Omg that is very weird!!!! I would also report it! Poor thing


----------



## jo-pop (May 27, 2011)

Superash said:


> . Is it a pedigree cat?


What she said ^^
If she is a pedigree could it be potential thieves wanting an entire female? Just a thought.
Scary. I'd be keeping her and any other cats in from now on


----------



## Grace_Lily (Nov 28, 2010)

How bizarre! Have no idea why it would have been done, would report to the police, take her to the vets for a check up to be sure and keep her in for some time.


----------



## MCWillow (Aug 26, 2011)

Grace_Lily said:


> How bizarre! Have no idea why it would have been done, would report to the police, take her to the vets for a check up to be sure and keep her in for some time.


^^^^ exactly that!

And if they are checking for entire females, its a bit of a waste of time just shaving there - my vet will only spay pedigrees with a midline incision - I am sure he isnt the only vet to do midline spays.


----------



## waxmonkey (Sep 20, 2011)

I read this and assumed it was a case of the cat spending time near another house/family who had wanted to see if he/she was spayed or maybe even microchipped and belonged to anyone. I know the shaving has nothing to do with micorochipos but it may have been a 2 for 1 deal or something 
We recently took a cat in and, while we would never have shaved anything, we were keen to make sure he didn't belong to anyone already. Maybe it was a well meaning but ignoarant person who wanted to make sure the cat was ok and had no malice at all. Maybe not but possibly a collar for the cat to identify him/her as "owned" by someone? I'm not a big fan of collars for my cat but it's a good way of identifying to others that the cat in question as a house cat rather than a stray cat if this kind of thing is happening.

Or maybe a note that says "don't shave me, it's cold".


----------



## natty01 (Sep 4, 2011)

if the shaving was done where a scar would be , is it possible there is a local trap and spay programme ? if so she could have been trapped and then carted off to the vets . i know some places have that in areas where there a lot of feral cats reproducing .


----------



## meecatz (Dec 15, 2011)

What a weird thing to happen, keep an eye out for more weird things like that happening:skep:


----------



## Golgotha_tramp (Feb 27, 2011)

thanks for all the opinions.

No, Kitty is not a pedigree, she's a rescue Mog.
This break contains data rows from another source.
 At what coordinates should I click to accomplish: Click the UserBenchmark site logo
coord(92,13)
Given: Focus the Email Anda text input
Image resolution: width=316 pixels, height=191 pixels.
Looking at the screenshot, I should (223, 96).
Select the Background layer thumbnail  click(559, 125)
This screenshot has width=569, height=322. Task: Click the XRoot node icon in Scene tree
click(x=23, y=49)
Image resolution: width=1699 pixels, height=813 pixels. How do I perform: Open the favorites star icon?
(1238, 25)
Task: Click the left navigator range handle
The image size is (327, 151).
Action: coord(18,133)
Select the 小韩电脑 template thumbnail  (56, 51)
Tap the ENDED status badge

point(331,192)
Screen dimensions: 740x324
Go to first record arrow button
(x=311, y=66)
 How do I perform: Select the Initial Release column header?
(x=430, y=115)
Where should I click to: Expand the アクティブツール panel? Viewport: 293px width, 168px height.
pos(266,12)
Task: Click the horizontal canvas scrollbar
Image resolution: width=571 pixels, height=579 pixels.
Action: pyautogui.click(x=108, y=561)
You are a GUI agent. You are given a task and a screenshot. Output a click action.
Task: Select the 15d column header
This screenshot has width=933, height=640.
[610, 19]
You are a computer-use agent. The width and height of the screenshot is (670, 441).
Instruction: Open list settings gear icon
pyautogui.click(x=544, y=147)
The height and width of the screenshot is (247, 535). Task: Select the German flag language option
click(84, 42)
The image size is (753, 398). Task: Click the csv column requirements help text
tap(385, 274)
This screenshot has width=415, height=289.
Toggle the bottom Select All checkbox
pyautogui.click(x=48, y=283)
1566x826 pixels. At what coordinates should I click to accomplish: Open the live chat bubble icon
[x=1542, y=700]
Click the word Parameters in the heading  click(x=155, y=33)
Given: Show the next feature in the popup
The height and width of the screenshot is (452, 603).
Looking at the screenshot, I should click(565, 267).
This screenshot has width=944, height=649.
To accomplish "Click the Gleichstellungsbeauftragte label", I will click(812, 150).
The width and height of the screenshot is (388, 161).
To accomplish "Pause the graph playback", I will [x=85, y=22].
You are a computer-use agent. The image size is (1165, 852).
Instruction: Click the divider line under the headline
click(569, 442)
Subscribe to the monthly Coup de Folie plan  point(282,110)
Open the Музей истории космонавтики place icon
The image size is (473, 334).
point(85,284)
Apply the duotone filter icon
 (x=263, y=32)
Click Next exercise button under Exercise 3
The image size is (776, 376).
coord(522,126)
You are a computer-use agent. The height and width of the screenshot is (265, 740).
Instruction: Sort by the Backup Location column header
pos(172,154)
Speaking to Amy (my friend) they don't use collars are her OH lost a cat to a faulty safety collar.

Apparently she was only out for a few hours? But the check and spay could be a plausible explanation. I've suggested she keep her in but she is not litter trained (at all) apparently so she's a little reluctant. I have suggested a paper collar saying "I am not a stray - please don't shave me" but I don't know if she'll do it.

Funnily as I was typing there was an article on the regional news that the RSPCA and CPL are joining forces for a "Chip and Spay" pre-Christmas drive, but didn't give an more details. I might suggest she contacts them both to see if they are doing anything in her area.


----------



## ChinaBlue (Feb 3, 2008)

May be an idea to phone around a few of the vets and/or local rescues to see if they have been asked to shave/check a tabby recently to see if it has been spayed? Very bizarre.


----------



## Ingrid25 (Oct 1, 2011)

jeez thats so wierd- hope it was just somebody checking if she has been spayed like said before, but thats just wierd......


----------



## Bonnie82 (May 4, 2011)

How completely bizarre! Like the others, my first thought was that someone (with good intentions or not!) had shaved her to check whether she's spayed or not, but what a strange thing to happen.


----------



## broccoli (Jul 1, 2011)

there is no way someone could mistake that cat for a stray...........


----------



## Lumboo (Mar 31, 2011)

I think I am in a 'won't give people benefit of the doubt' type of mood, but I think someone shaved her to check if she was spayed to see if they could mate her and sell kittens. 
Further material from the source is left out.